The need. The culture. The disappointment.

Micheal Mosley gave those three specifics as reasons he will return as the Bloomington boys basketball coach for the 2024-25 season. The District 87 school board will need to officially rubber stamp the hiring at its April 17 meeting, but the Peoria native is already settling into this familiar role.

He met with the team this past Friday, already began planning open gyms, determined a summer schedule and watched game film over the weekend.

“I am very excited to welcome Dr. Mosley back to our coaching staff at Bloomington High School,” Bloomington athletics director Tony Bauman said in a release. “Not only does he have a wealth of basketball knowledge, but he has a strong desire and commitment to serve and lead our student-athletes within District 87.”

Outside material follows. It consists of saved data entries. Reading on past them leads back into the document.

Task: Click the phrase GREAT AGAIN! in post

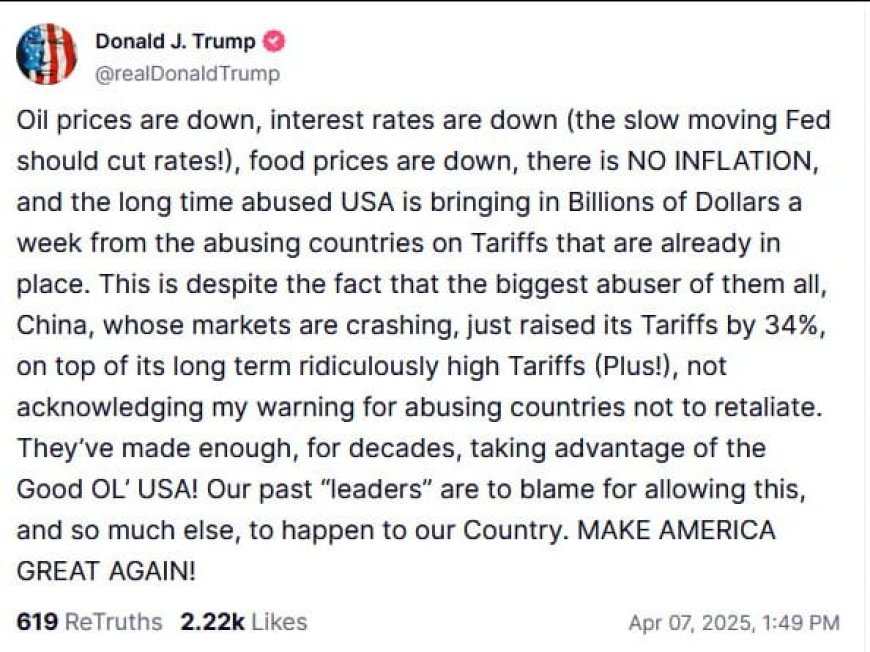Action: pos(106,571)
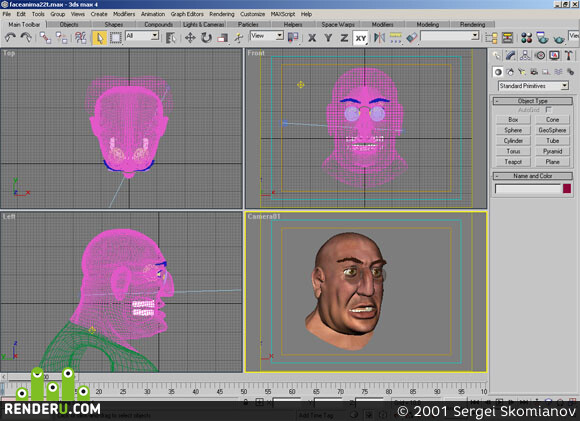Screen dimensions: 580x421
Task: Click the Teapot primitive button
Action: pyautogui.click(x=513, y=162)
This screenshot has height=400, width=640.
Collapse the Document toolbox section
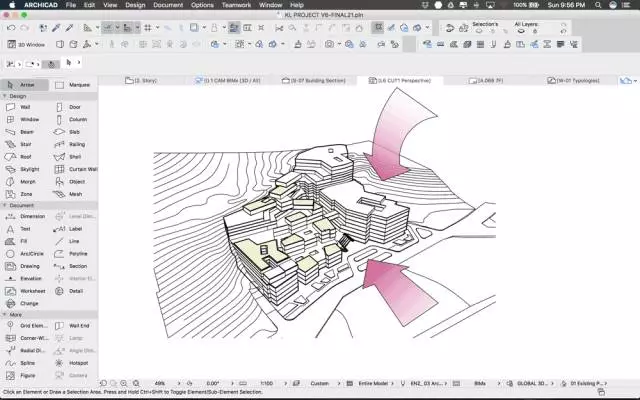click(x=4, y=205)
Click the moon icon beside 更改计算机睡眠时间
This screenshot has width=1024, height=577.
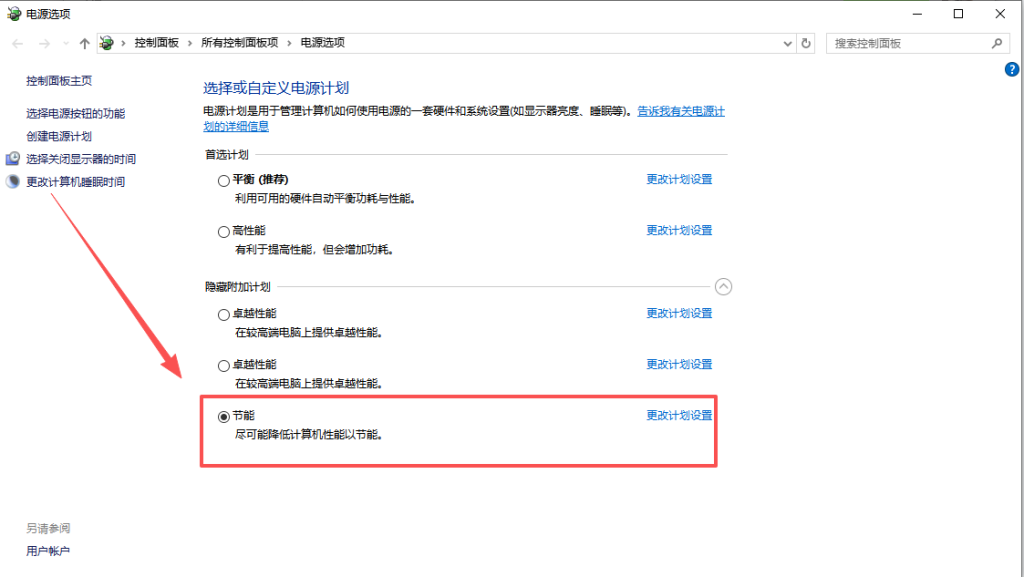(x=13, y=182)
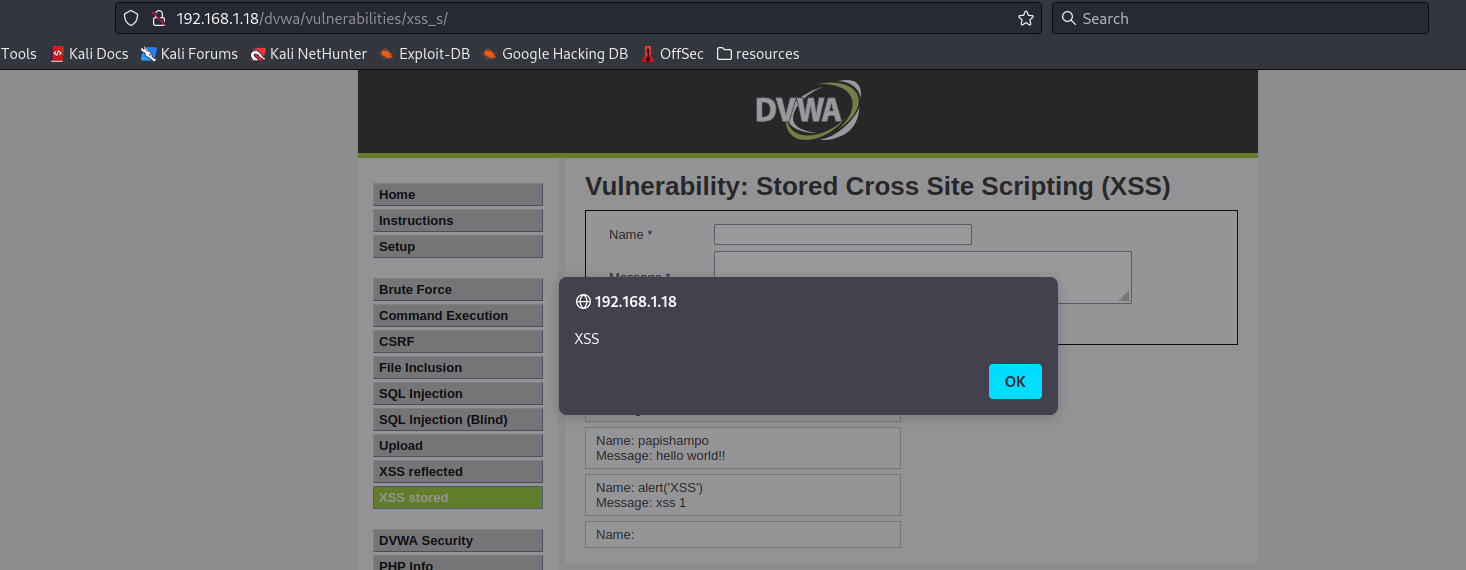Click the shield tracking protection icon

pyautogui.click(x=130, y=18)
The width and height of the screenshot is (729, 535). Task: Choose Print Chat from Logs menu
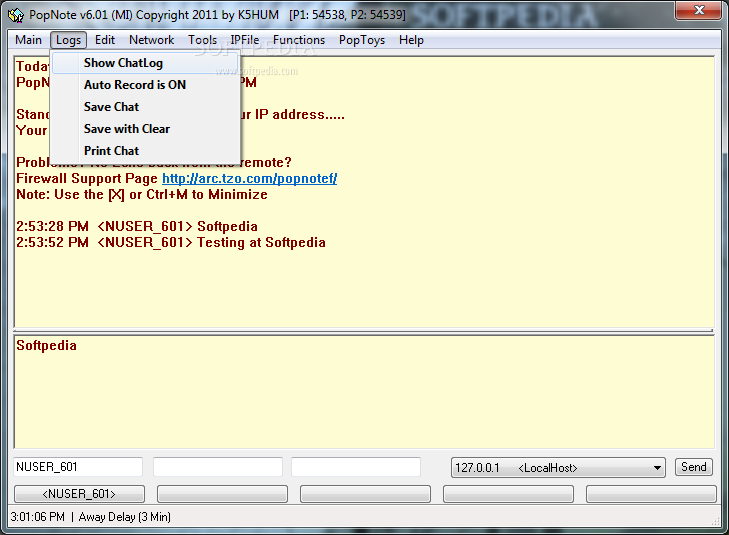tap(146, 151)
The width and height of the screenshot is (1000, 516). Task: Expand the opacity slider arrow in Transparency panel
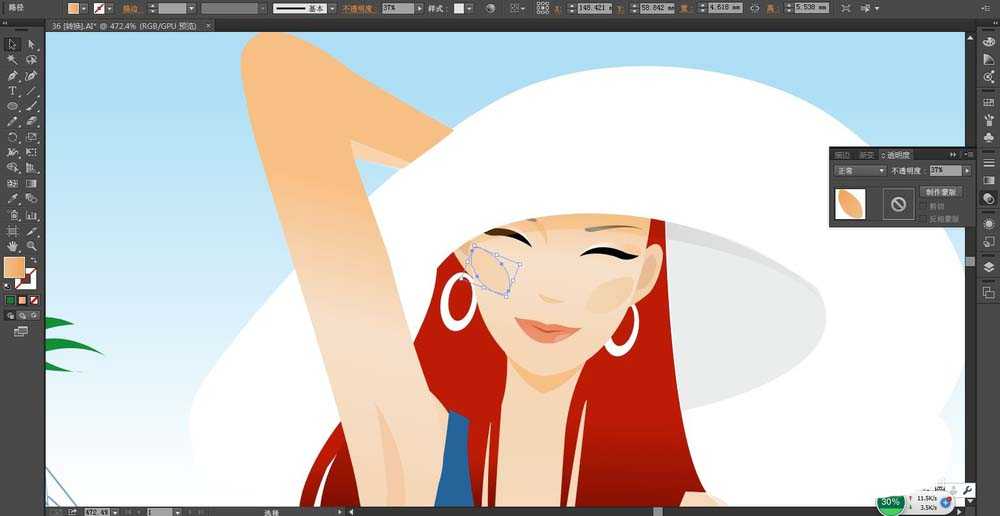966,171

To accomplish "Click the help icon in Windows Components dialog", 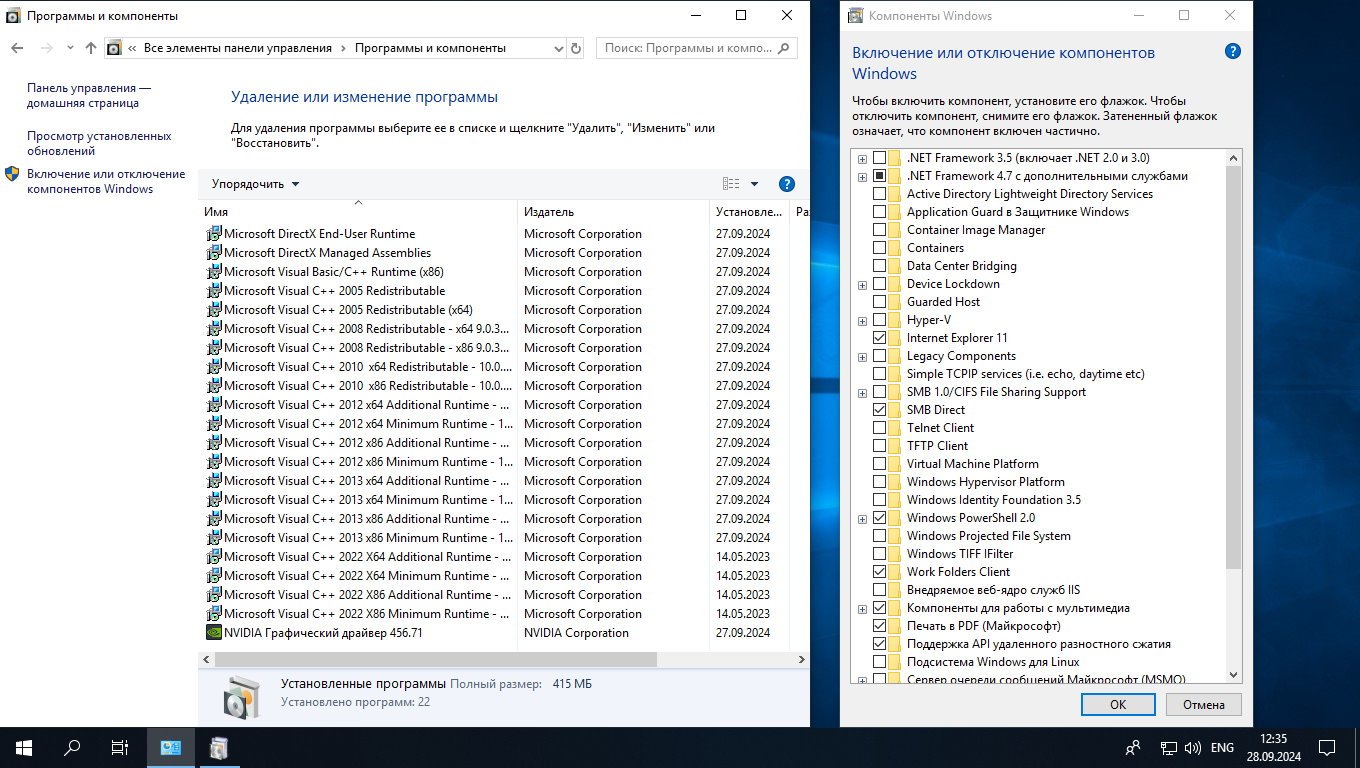I will click(1232, 52).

BACKGROUND: How this Peoria native ended up coaching at a small Illinois high school

Now, Mosley returns to Bloomington, which went 0-27 this past season and has lost 28 in a row dating back to the 2022-23 season.

This will be the 1991 Manual grad’s second stint with the Purple Raiders. He coached Bloomington from 2011-19, posting a record of 142-91 (.609) and leading them to a 2017 Class 3A third-place finish.

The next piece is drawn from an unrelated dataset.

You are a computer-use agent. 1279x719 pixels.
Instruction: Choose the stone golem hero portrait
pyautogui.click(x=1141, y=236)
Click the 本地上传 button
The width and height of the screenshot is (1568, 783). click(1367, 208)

Seeing his old team post a winless pulled at his heartstrings.

“It’s a challenge,” Mosley said, “and just getting reacclimated is really to just kind of find out what our team strengths are and how we position them into play. I know it’s a lot of talented teams in the Peoria area, right here in (Bloomington)-Normal and even Danville but really, we need to establish what our identity is going to be.

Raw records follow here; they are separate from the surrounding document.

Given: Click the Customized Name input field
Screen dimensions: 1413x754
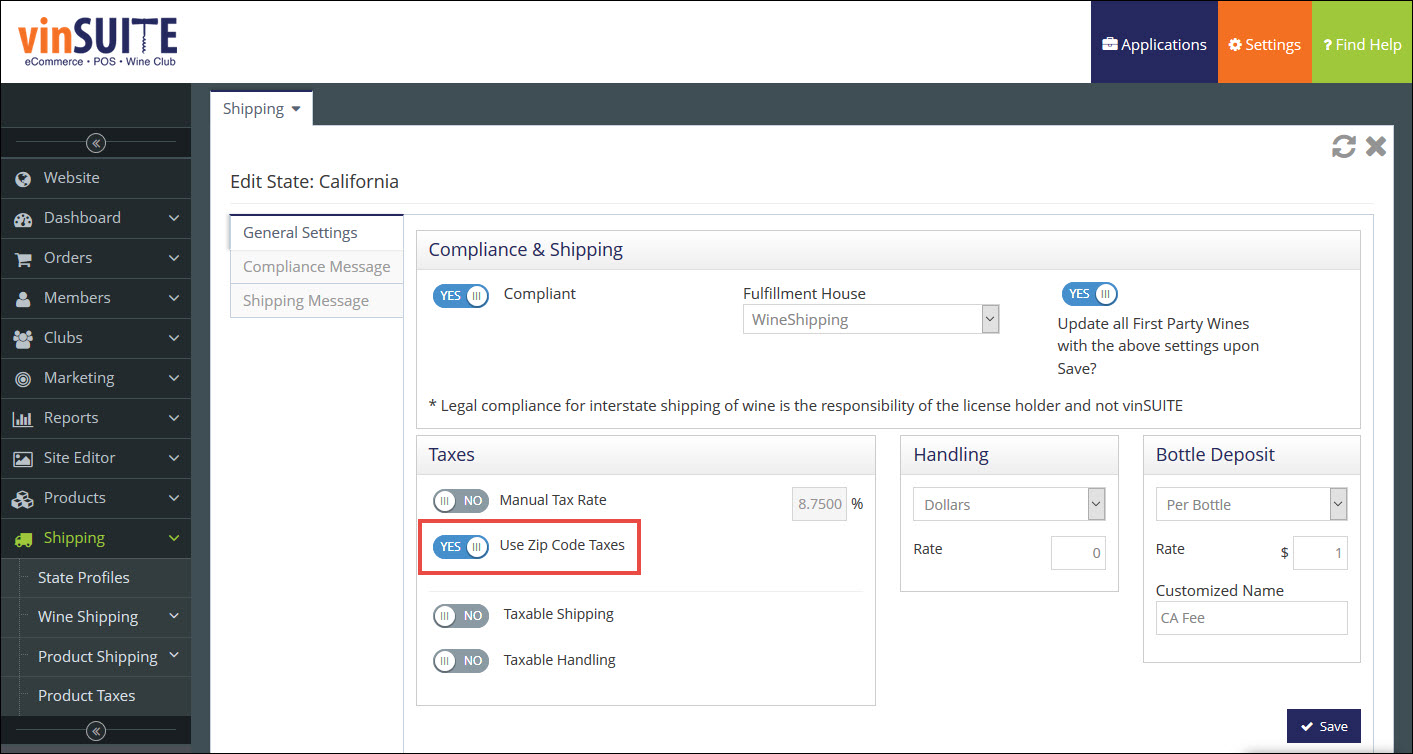Looking at the screenshot, I should click(1250, 618).

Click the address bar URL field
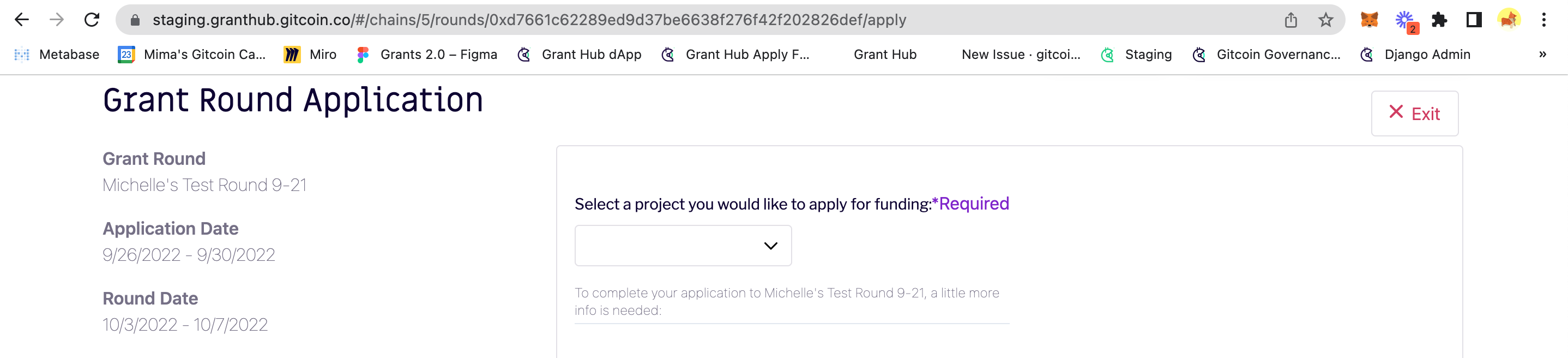point(670,20)
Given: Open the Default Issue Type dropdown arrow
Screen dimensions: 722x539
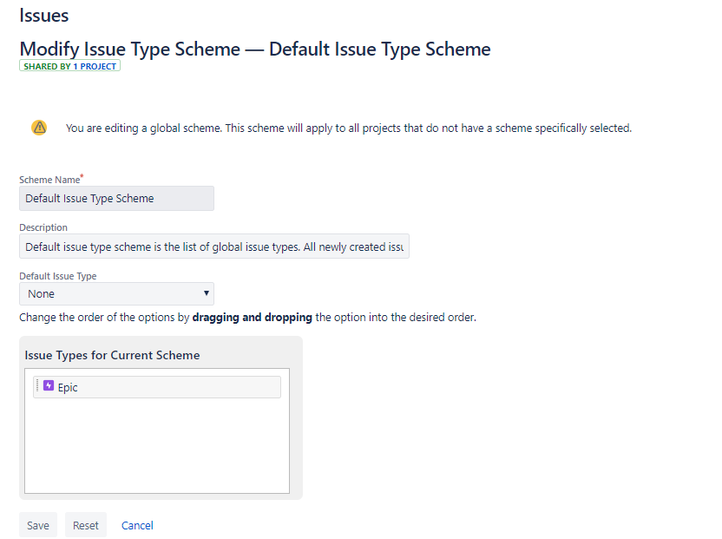Looking at the screenshot, I should point(206,293).
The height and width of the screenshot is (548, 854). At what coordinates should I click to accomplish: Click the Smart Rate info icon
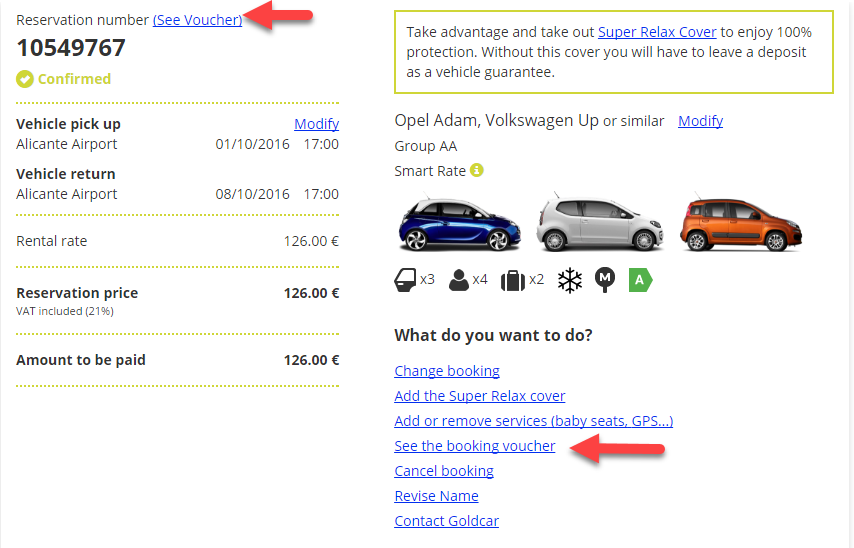click(x=477, y=170)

“I’ve always known that it was more than basketball. Just the approach of how other people embrace it and to teach basketball. I think I’m a lot calmer, and I think I’m a lot more focused on the relationship that you establish one-to-one but teaching a team sport. … Not that I wasn’t doing that Heyworth. I just felt the need was a little different and maybe I can make a difference.”

Last season, Mosley guided Heyworth to a 23-win season, while making a Class 1A Elite Eight appearance and taking third place in the Heart of Illinois Conference. The sectional title was the program’s first since a 2014 Class 1A state runner-up finish.

Mosley says it was difficult to leave the Hornets after a season with the bonds he had established, but the players, their parents and the community were very understanding.

“It was something that I really, really struggled with,” he said, “and thought and went back and forth on.”

Upon returning to coaching this past season following a four-year hiatus, Mosley, who is an information security manager for State Farm, was self-reflective in his time back on the bench.

“I learned that the process was more than just me teaching a couple of plays and getting (players) to get stops,” he said. “It was really to get (players) to buy into a collective mindset that really had nothing to do about basketball. It was connecting them with each other and then connecting them on the floor.

“I just learned for myself to be patient and the winning piece kind of takes care of itself. We win by one — competing and playing with a different mindset, then the outcomes came later.”

The new version of Bloomington basketball is taking a wait and see approach. Mosley’s old teams liked to play really, really fast with pace.

Times, though, have changed for the Raiders.

FROM THE ARCHIVES: Micheal Mosley instills Peoria Manual values in Bloomington basketball

“This team is different,” Mosley said. “I’ve evolved a little bit and so as we kind of establish that this summer and going into next fall, before the season we’ll kind of dictate that.

“I don’t want to allow the Peoria teams to dictate how we’re going to play or be intimidated by them. Similarly, to Normal Community and the success they’ve had this year and the talent that Normal West has.”

However, that doesn’t mean Bloomington won’t mimic the blue-collar mentality of Peoria basketball.

“We’re going to play hard,” Mosley said. “We’re going to play defense. When you play defense, the object is to speed teams up and to use your athleticism …

“Peoria basketball style is kind of engrained in me. The things that you’re taught by being a native Peorian is that you need to defend, and you need to play aggressive. Those things aren’t going to change. Those are non-negotiables.”